BEGIN DATA PROVIDED

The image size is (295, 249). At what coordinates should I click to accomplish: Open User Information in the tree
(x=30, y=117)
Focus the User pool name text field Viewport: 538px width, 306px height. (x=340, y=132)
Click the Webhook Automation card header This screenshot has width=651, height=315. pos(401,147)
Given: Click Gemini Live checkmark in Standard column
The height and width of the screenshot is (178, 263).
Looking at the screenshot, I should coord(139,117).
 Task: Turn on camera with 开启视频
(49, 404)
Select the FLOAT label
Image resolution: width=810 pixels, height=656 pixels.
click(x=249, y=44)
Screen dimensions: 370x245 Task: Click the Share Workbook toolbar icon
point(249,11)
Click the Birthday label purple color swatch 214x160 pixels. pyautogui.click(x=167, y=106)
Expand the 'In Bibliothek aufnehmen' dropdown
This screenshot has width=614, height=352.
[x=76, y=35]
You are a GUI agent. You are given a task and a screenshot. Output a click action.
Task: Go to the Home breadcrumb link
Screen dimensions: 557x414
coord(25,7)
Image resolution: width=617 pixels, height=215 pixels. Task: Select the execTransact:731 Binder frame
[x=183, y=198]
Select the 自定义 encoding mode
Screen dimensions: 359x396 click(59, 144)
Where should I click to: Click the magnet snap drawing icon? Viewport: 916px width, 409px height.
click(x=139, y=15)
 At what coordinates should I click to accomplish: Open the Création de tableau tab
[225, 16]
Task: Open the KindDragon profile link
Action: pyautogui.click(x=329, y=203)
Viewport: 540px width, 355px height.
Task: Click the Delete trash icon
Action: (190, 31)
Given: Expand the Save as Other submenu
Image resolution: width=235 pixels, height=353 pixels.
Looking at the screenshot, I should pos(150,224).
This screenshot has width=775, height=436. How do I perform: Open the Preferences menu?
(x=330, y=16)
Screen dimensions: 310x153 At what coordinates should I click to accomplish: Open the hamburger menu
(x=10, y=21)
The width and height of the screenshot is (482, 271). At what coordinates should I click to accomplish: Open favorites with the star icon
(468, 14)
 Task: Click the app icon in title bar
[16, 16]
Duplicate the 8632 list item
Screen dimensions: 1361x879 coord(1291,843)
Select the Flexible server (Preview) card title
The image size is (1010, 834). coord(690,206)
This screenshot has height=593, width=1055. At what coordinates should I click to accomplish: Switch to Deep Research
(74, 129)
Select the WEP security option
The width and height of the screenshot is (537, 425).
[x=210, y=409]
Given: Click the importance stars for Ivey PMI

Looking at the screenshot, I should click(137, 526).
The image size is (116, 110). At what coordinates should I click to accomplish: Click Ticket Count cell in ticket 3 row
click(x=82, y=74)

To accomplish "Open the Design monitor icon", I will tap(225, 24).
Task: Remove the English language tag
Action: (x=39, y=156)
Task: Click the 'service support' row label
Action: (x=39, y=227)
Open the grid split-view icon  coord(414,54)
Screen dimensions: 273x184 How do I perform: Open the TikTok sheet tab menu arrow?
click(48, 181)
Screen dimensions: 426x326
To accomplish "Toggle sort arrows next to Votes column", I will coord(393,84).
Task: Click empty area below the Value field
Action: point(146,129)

END DATA PROVIDED

(WHAT YOU HAVE TO DO):
Copy out, from the material above, each line in which the string "Expand" is found.

(SOLUTION TO THIS EXERCISE):
Expand the 'In Bibliothek aufnehmen' dropdown
Given: Expand the Save as Other submenu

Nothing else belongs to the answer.